With about 18% of today’s labor force working part-time, managers need to be flexible when it comes to adapting to the shifting dynamics of their staff. Part-time work has increased in an effort to save on the cost of full-time benefits and overtime charges, and many employees choose to work fewer hours due to their personal schedule or lifestyle. No matter the reason, managers and business owners need to know how to include these individuals into their work environment as efficiently as possible. Here are some helpful ways to achieve successful integration:
Provide Appropriate Job Roles
Rather than assign your part-time employees to a list of meaningless tasks, give them a set role with a clear and defined purpose. Employees with a distinct position will have a much better sense of direction and function in the company. Being handed a “to-do” list without much continuity is confusing and to an extent, insulting. Having a limited presence in the office requires even more structure from management, including clear goals and expectations for the job position.

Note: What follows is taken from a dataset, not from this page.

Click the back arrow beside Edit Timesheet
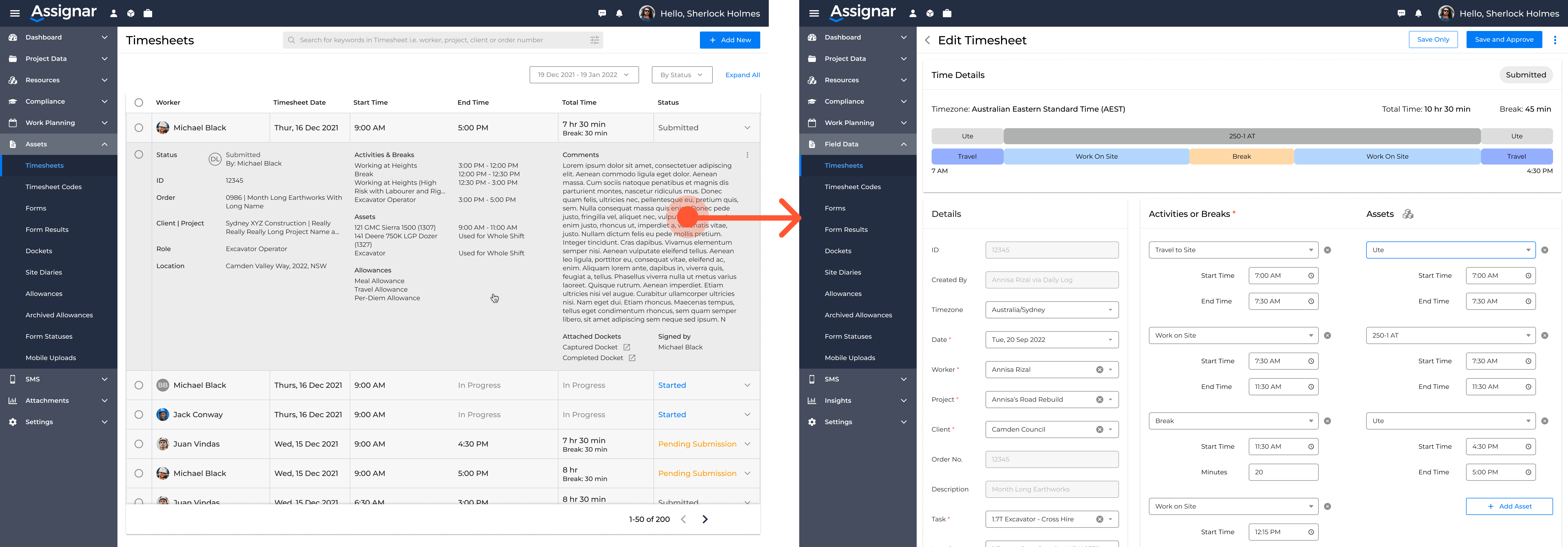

Assign Part-Time Workers to Projects
Rather than assigning part-time workers to departments or teams, consider assigning them to individual projects. Projects tend to be more task-oriented and straightforward so the work can be picked up and set down as needed without the collaboration of an entire team. If you have an assignment that needs to get done but is often pushed to the side, hiring part-time work may be a great solution as it doesn’t require the budget for full-time salary and benefits.
Avoid Treating Part-Time Staff as Less Important
Although some of your staff may not be in the office as often as others, they should all be considered important to the overall objective of the company. Business owners should take the time to make all members of the organization feel included. Something that would show your support of part-time employees could include designating their own place to work in the office, whether it’s a cubicle or a desk, having your own workspace is important.
Schedule Consistent Meetings
Because part-time workers won’t be around on a daily basis, there will be a much larger gap created in the line of communication. Even sending group emails or memos won’t always be enough to keep all staff up-to-date on current information. To avoid breakdowns in communication it’s best to have reoccurring meetings with your entire department so questions and concerns can be addressed on the spot.
Stay Informed on Current Employment Law
Every U.S. state will have its own set of laws applicable to part-time and full-time employees. The U.S. Department of Labor's website is the best resource for providing the relevant compliance laws in your state. Be sure to stay up-to-date on all laws regarding your part-time employees, because there will be differences that restrict them from certain things such as benefit eligibility and break time allowance. Although there are some variances between full-time and part-time employees, be aware that staying consistent during the interview process for both is a must. Asking personal information about reasons for needing to be part-time is a dangerous territory.
What’s important above all of these tips is to remember to support the growth and development of all your employees. Don’t overlook the needs of your part-time workers because they deserve to be invested in just as much as your full-time workers.